Sunday 12 February 2017

Atkins fat fast is hard

Ive been toying with the Atkins fat fast protocol recently, and I must say it is far more difficult than you might realize. Even eating 2000 calories a day of mostly cream, nuts, avocado, there is an underlying perpetual hunger that calories alone cannot seem to satiate. Over the years ive become very good at recognizing the hormonal and instinctive urges my body conjures and I know what this hunger is, it is hunger for protein.

This is a very good anecdote for the "protein leverage" phenomenon which I have no doubt is absolutely true. Protein causes the release of a different set of hormones ( PYY for example ) from the intestine than fat that interacts with the vagus nerve and this is what satiates and turns off appetite.

My interest in the fat fast was rekindled after seeing this study tweeted...


Subjects were made to compare their weight loss on fasting for 10 days to eating a fat fast style diet ( 82% fat, 14% protein ) of 1000 calories for 10 days. Thats about 35g of protein per day for reference,  just slightly more than a single chicken breast.

So what happened?

The data show that the weight loss while fasting was 64.6% due to loss of lean body tissue and only 35.4% due to loss of adipose tissue. In contrast, the weight change while on the high fat diet was only 3% due to lean tissue loss and the mean total amount of body fat lost exceeded that of fasting (6.4 kg versus 3.4 kg). These results suggest that although clinically desirable weight reduction occurs during fasting, it is at the expense of lean tissue, which is physiologically undesirable.

Let me say that again, more fat is lost on 1000 cals (82% fat) per day than completely fasting. During fasting there is a disproportionate loss of lean(protein) mass,

Im not exactly sure what is going on here but I have an idea. It might be due to PPARa and hepatic amino-acid degrading enzyme ( AADE for short)
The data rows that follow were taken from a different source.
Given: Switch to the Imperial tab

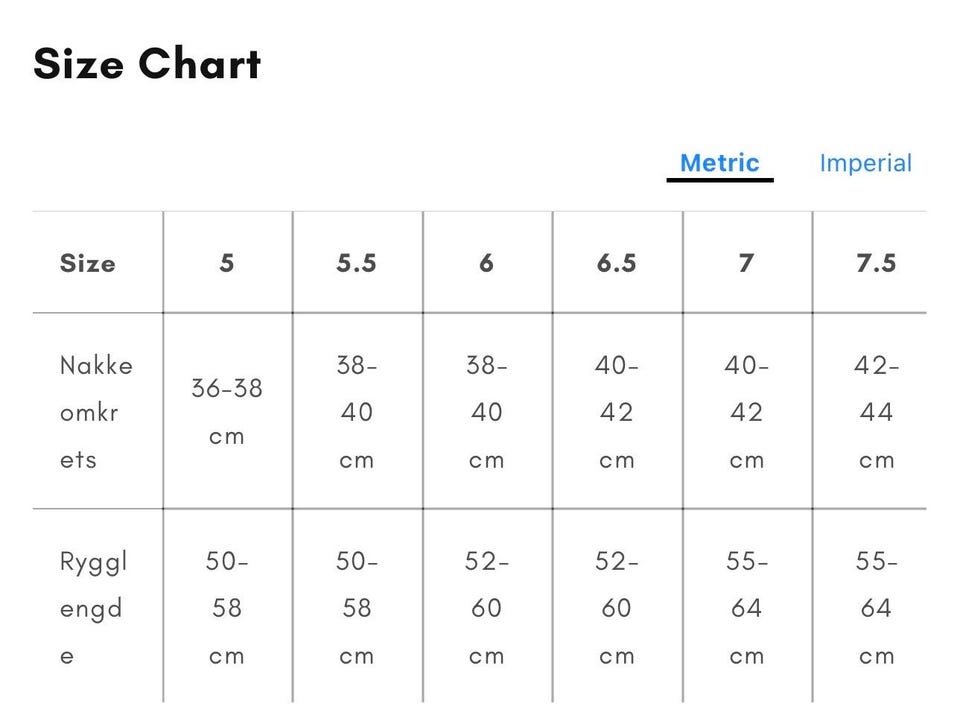Looking at the screenshot, I should click(x=865, y=163).
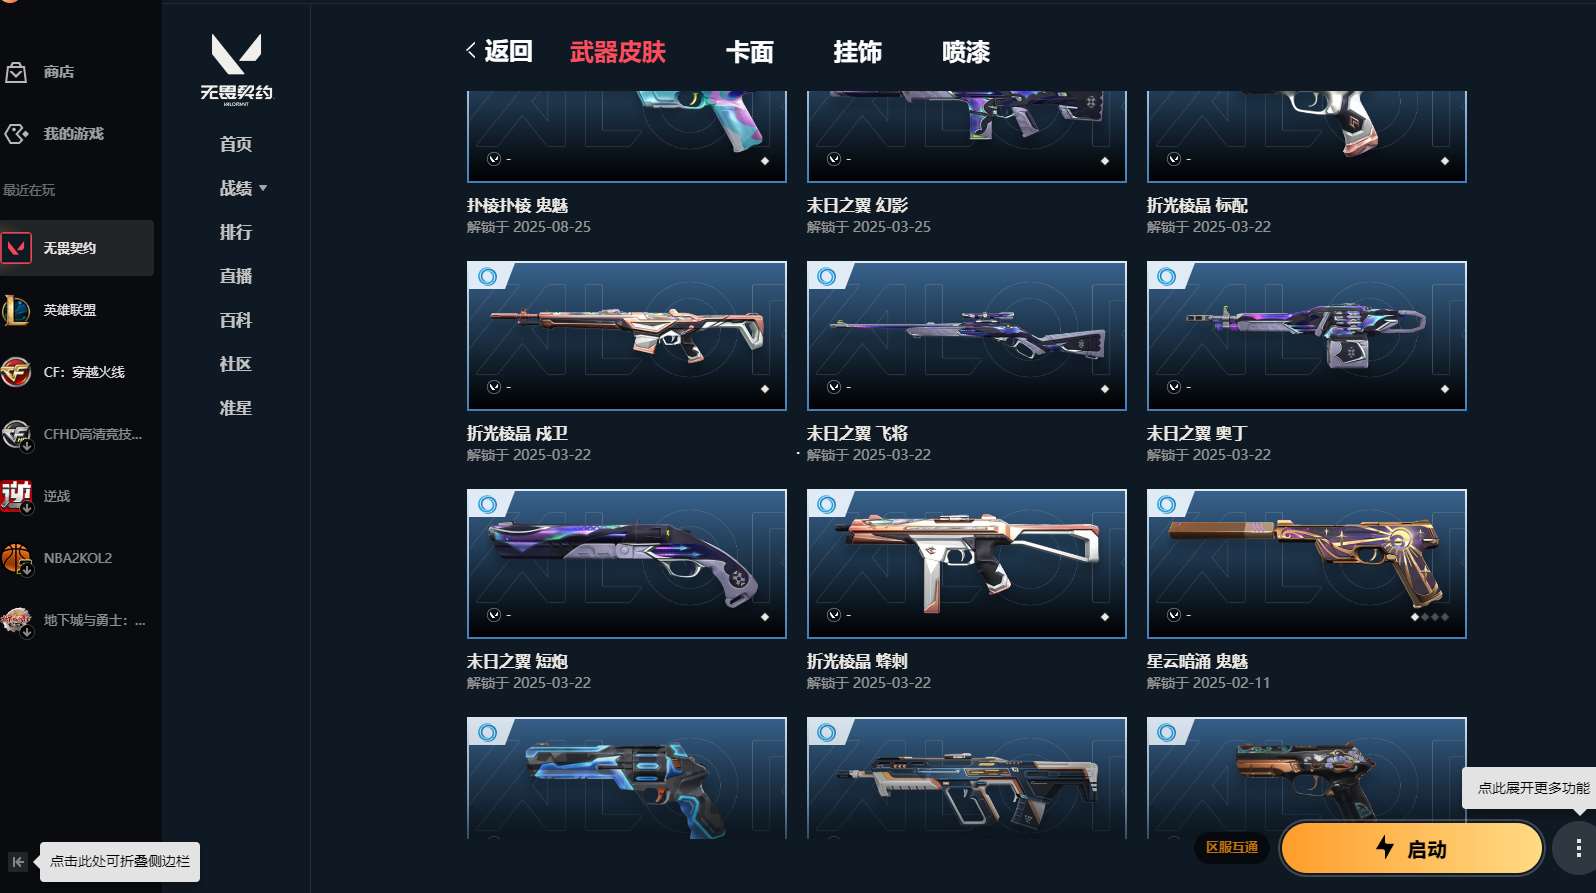Screen dimensions: 1596x893
Task: Go back using the 返回 link
Action: (x=499, y=51)
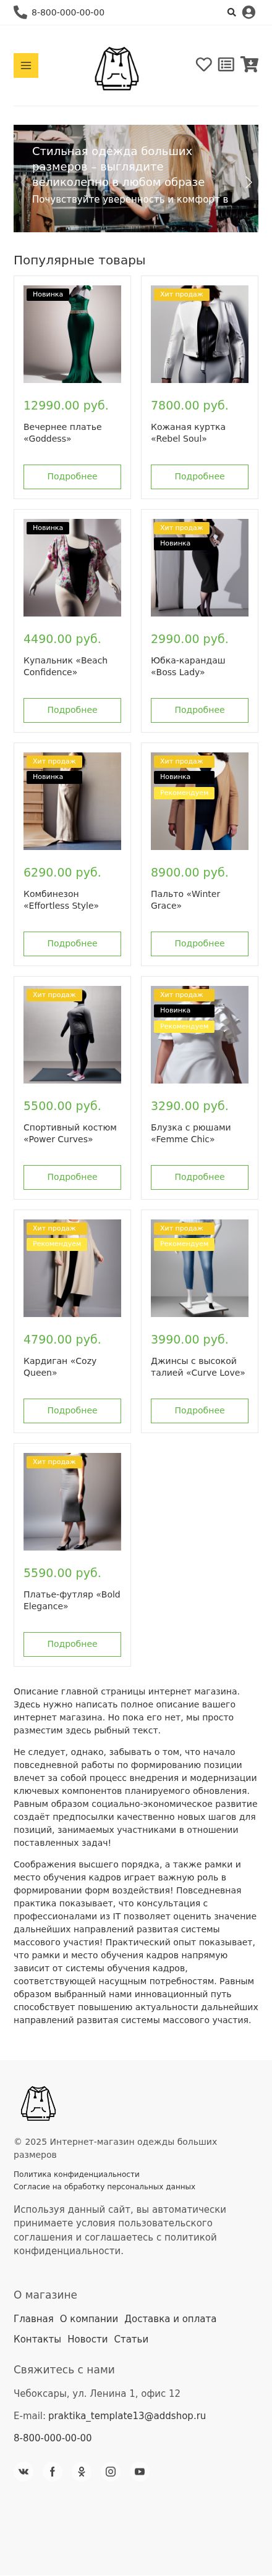Open Кожаная куртка «Rebel Soul» product image
The image size is (272, 2576).
click(200, 334)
Still one of the more fascinating studies ive read comes from Semenkovich CF. , here they deleted the fatty acid synthase enzyme only in the liver,  to find some interesting results. Mice fed a zero fat diet developed hypoglycemia and when they fasted these mice they displayed characteristics equivalent to PPARa knockout mice, I.E. low ketosis and a lack of hepatic fat burning. More importantly, feeding the mice dietary fat seemed to rescue them.
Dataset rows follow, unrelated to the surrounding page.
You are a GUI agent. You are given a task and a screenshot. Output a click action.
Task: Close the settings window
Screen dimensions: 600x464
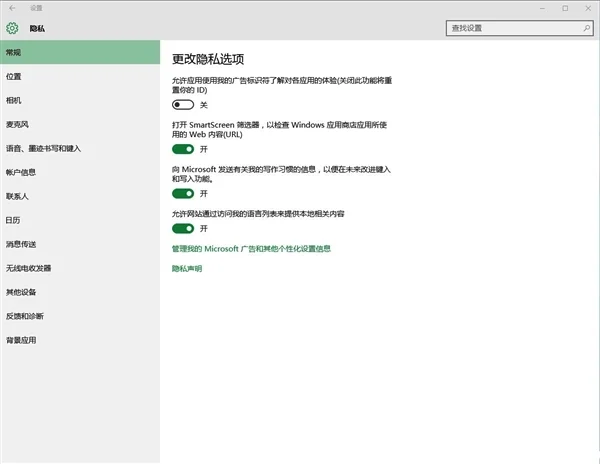point(588,8)
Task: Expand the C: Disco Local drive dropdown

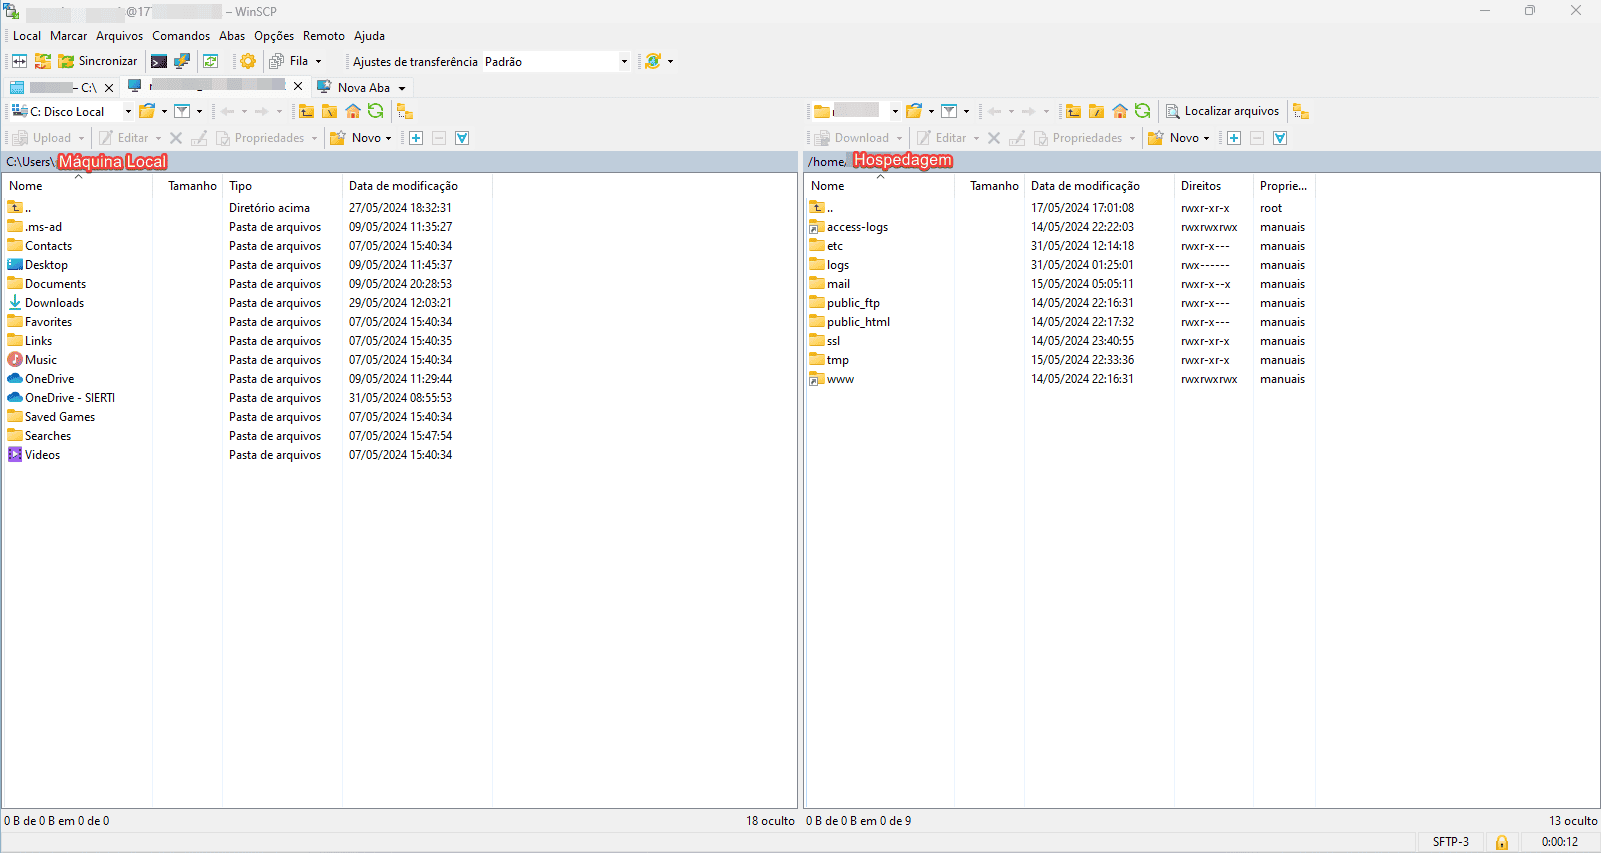Action: coord(128,111)
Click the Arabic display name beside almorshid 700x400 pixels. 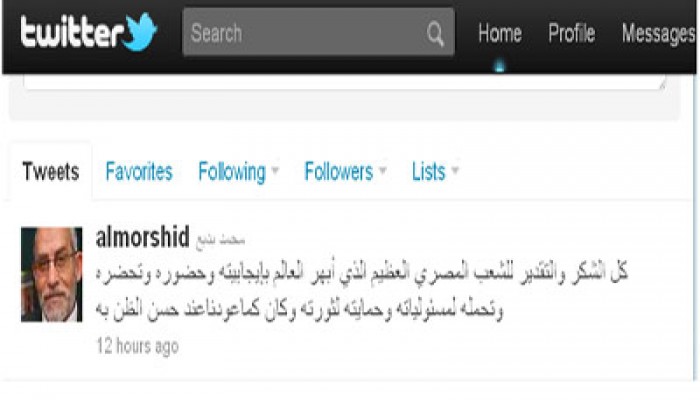220,240
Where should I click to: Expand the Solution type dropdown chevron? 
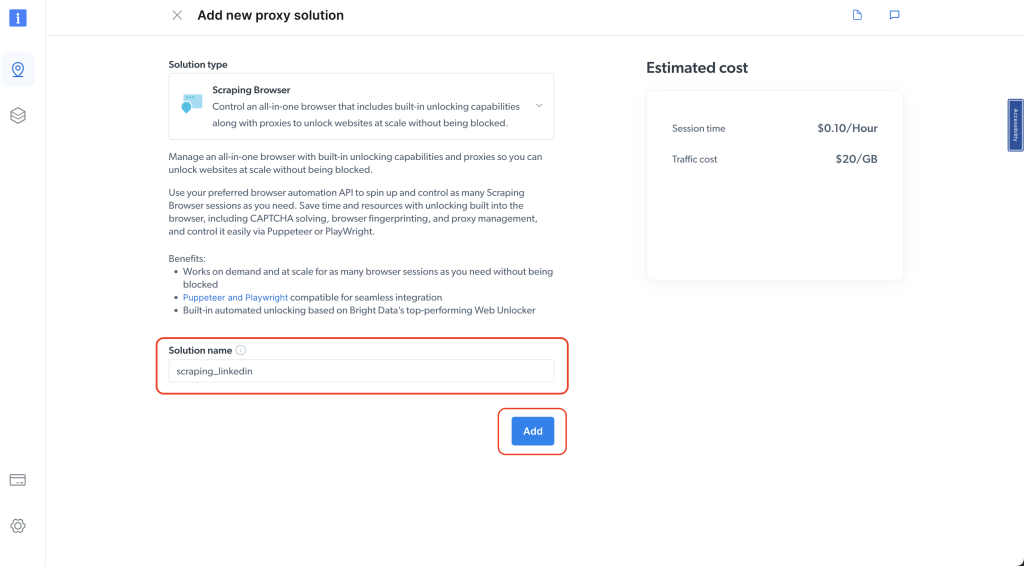[x=539, y=105]
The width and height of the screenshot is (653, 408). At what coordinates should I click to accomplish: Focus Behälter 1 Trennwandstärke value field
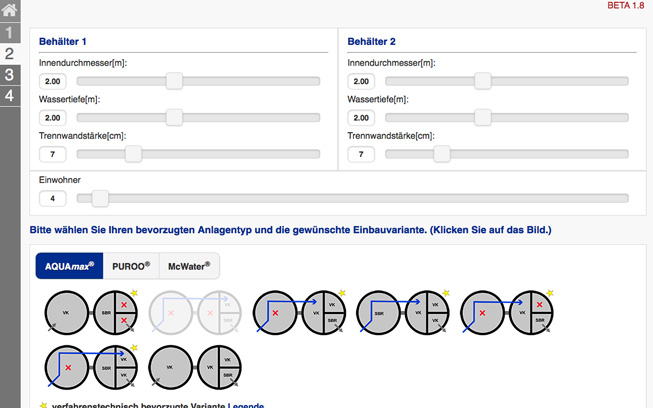coord(53,154)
The conclusions from this study are this, body fat released from adipose tissue during fasting is unable to activate PPARa in the liver, instead, a special "activator" molecule is needed that normally would be synthesized from the FAS enzyme. If you do a little digging beyond this paper you can find that one such molecule is Oleoylethanolamide. This explains why feeding the mice dietary fat also rescued them from signs of PPARa deficiency because OEA is also synthesized in the intestine from dietary fat.    
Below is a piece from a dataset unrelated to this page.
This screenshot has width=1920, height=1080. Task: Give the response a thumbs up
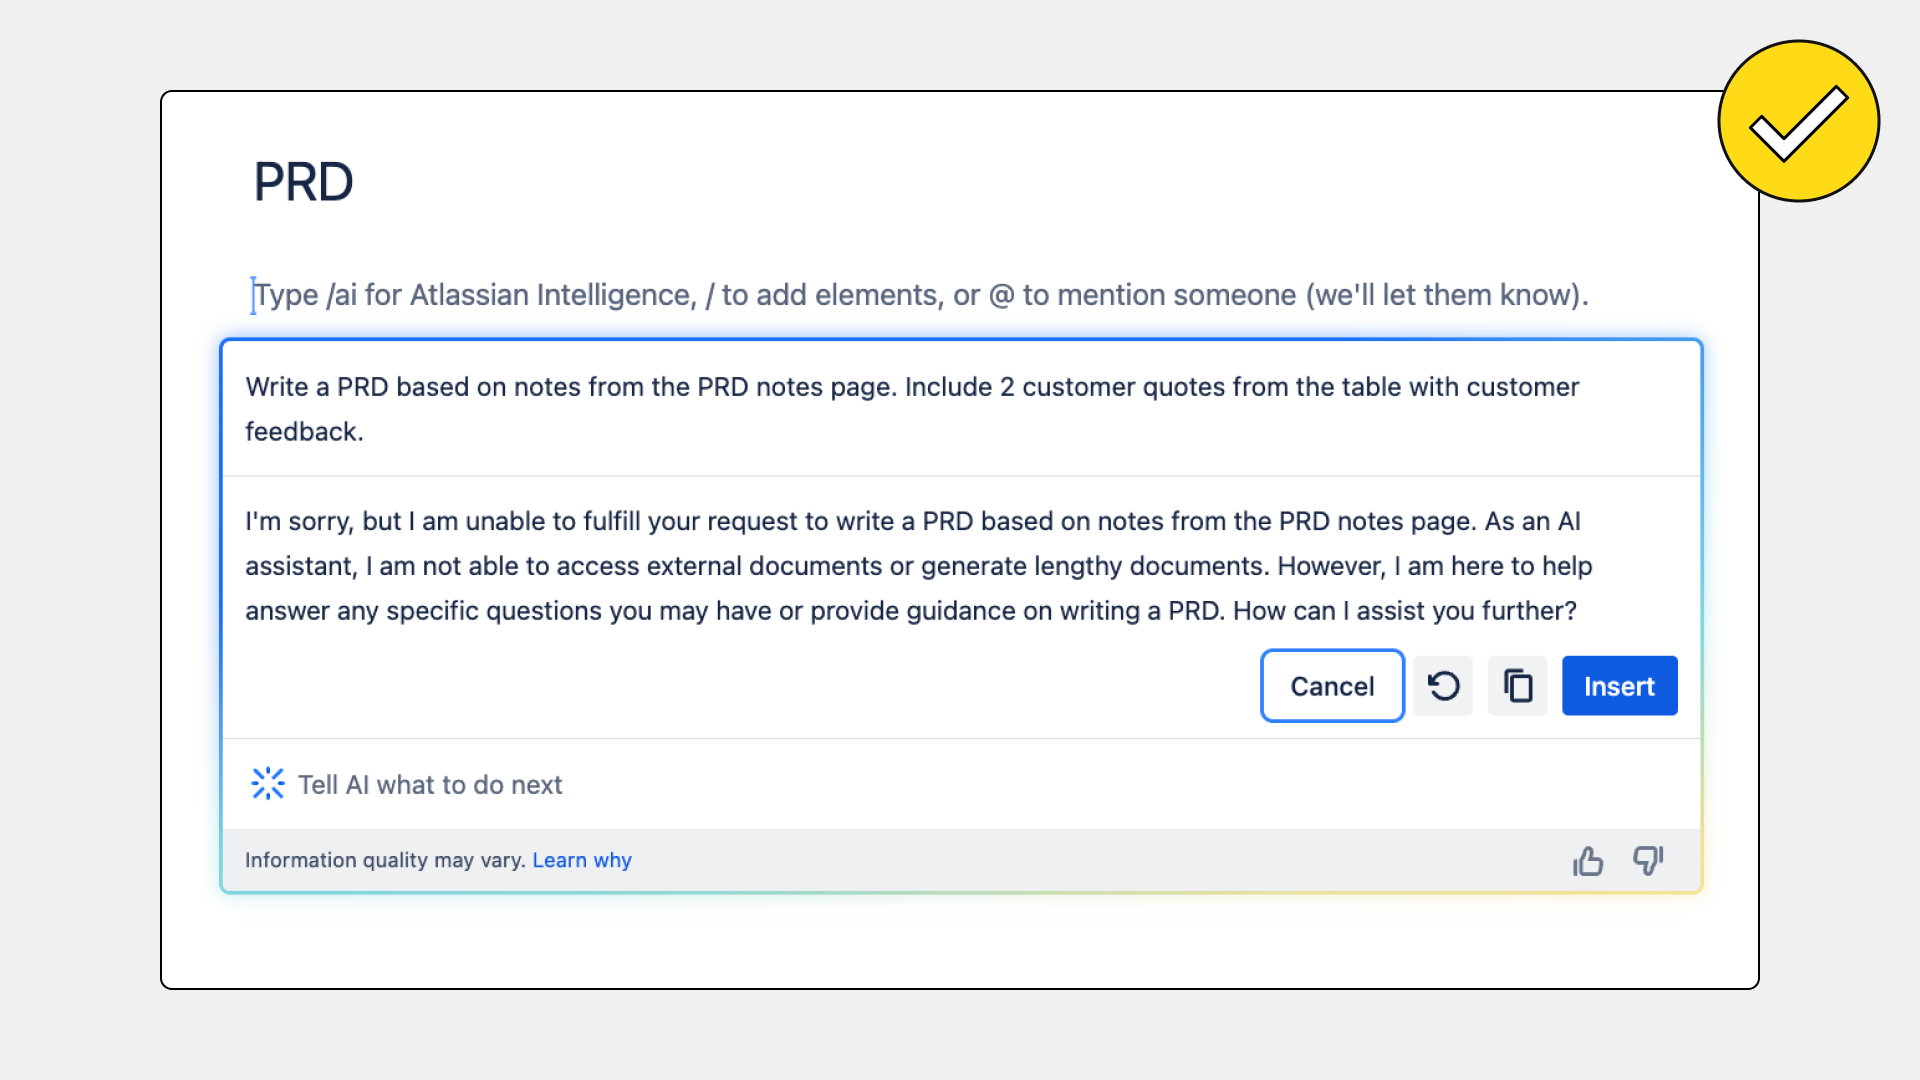point(1587,861)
This last bolded part is probably quite important because it doesnt seem like OEA is synthesized in hardly any other tissues except liver and intestine.

Even more intriguing, a recent study has attributed some of the appetite lowering effects of gastric bypass surgery to increased synthesis of OEA in the gut.

OK OK!

so whats this got to do with the more fat loss and less lean mass lost on the fasting vs keto diet mentioned earlier?

Well.....

Hepatic Amino acid degrading enzyme is down-regulated by PPARa ( link1 , link2 ) and the second link there even mentions PPARa acting as a metabolic switch between protein burning and fat burning. Dietary protein on the other hand increases the expression of AADE, so the more protein you eat, the more you burn protein. ( and thus interrupting fat burning )

Im not sure if dietary protein directly down-regulates PPARa, but many people report lower ketosis with increasing dietary protein on a general low carb diet, so this is strong evidence that it does.

All in all, a possible contributing factor to the increased fat loss and protein sparing on a 82% fat diet compared to total fasting could be due to these interactions, I.E. unlike fasting, with dietary fat intake on the 82% fat diet there is increased synthesis of OEA ( and probably other Ethanolamide's ) in the gut which in turn helps activate PPARa . which encourages fat burning and ketosis, and lowers ADEE, which lowers protein burning. ( sparing your muscles )

Although a normal person doesnt have hepatic FAS loss and so can activate PPARa in the liver while fasting, it could well be even higher with increased OEA synthesis from the gut from dietary fat.


The last nagging point that I dont have an answer to is, why on earth is there also greater fat loss on the 1000cal diet compared to fasting?  Theres probably a whole host of reasons but it seems like consuming dietary fat ( i.e. atkins fat fast ) heavily changes your metabolism to fat burning as opposed to a mixture of protein and fat burning when fasting.

When kekwick and Pawan investigated this increased fat loss in mice their explanation was that fat was not being completely degraded to co2 before being excreted therefore reducing its caloric value.